Auch auf der politischen Bühne haben sich die Zeiten grundlegend gewandelt. Die großen Menschenformungsprogramme leninistisch-stalinistisch-maoistischer Provenienz (vom kleinbürgerlichen deutschen Amoklauf des Nationalsozialismus ganz zu schweigen) haben sich nicht nur blamiert, sie haben sich in einer Weise desavouiert, die nicht mehr rückgängig zu machen ist. Die ungezählten Opfer der Exzesse solcher Politik im großen Stil - es handelt sich um eine Größe im hohen zweistelligen Millionenbereich - verpflichten uns zur Erinnerung und Vergewisserung der Gründe und Hintergründe dieser Katastrophen der Humanität. Es ist der Versuch einer planmäßigen Zerschlagung und Neukonstruktion des Menschen als Gattungswesen durch staatliche Macht und Gewalt, die solchen Terror generiert.

„Weil sich bei Vorhaben dieser Ambitionsstufe die Ausrottung des trägen Mitmenschen als das Mittel aller Mittel nahelegte, entstand in der ersten Hälfte des 20. Jahrhunderts die historisch unerhörteste Form einer maladaptiven Kultur - die Kultur der Lager.

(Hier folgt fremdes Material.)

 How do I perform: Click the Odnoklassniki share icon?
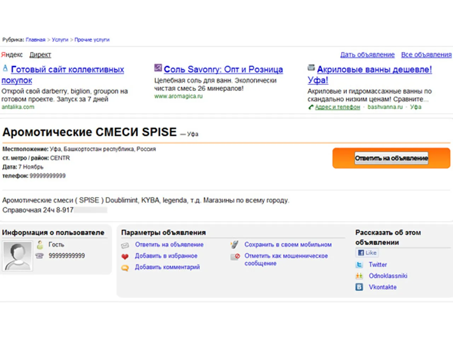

Sie diente der Repression unter dem Vorwand der Umerziehung, der Vernichtung unter dem Vorwand der Arbeit, und schließlich der Auslöschung ohne Vorwand“ (S. 675).

Der menschengemäße „Ausweg“ aus der Situation seiner Gefangenschaft

Kehren wir zurück in die Gegenwart und ins gemäßigte Klima einer pluralistischen Demokratie. Hier darf professionelle schulische und außerschulische Bildungsarbeit als absichtsvolle Form der Änderung menschlichen Verhaltens durch Lernen nicht übergangen werden. In der Sloterdijkschen Argumentation spielt dabei das Imitationslernen eine wichtige Rolle: Vorbilder sind (wie im Rilkeschen Sonett) die Attraktoren, die uns auf einen guten oder weniger guten Weg bringen. Noch einmal können wir hierzu bei Kafka nachlesen. Schon Rotpeter, der Affe, der es in der Erzählung „Ein Bericht für eine Akademie“ durch „rücksichtsloses“ Lernen und „eine Anstrengung, die sich bisher auf der Erde nicht wiederholt hat“ bis zur „Durchschnittsbildung eines Europäers“ gebracht hat, beginnt sein Lernen mit genauen Beobachtungen menschlichem Verhaltens (z.B. Spucken, Pfeife rauchen, die Schnapsflasche entkorken) und wiederholender, übender Nachahmung. Vor die Alternative zoologischer Garten oder Varieté gestellt, wählt er das Varieté. Eben diese Wahl, durch Lernen und Üben etwas Besonderes, Einmaliges, Transanimalisches, Artistisches aus sich zu machen, ist der typisch spirituelle, also menschengemäße „Ausweg“ aus der Situation seiner Gefangenschaft; es ist sein Weg in die Menschenwelt, es macht ihn zum Menschen. (Nota bene: es geht nur um einen „Ausweg“; das Wort Freiheit wird dafür nicht verwendet.)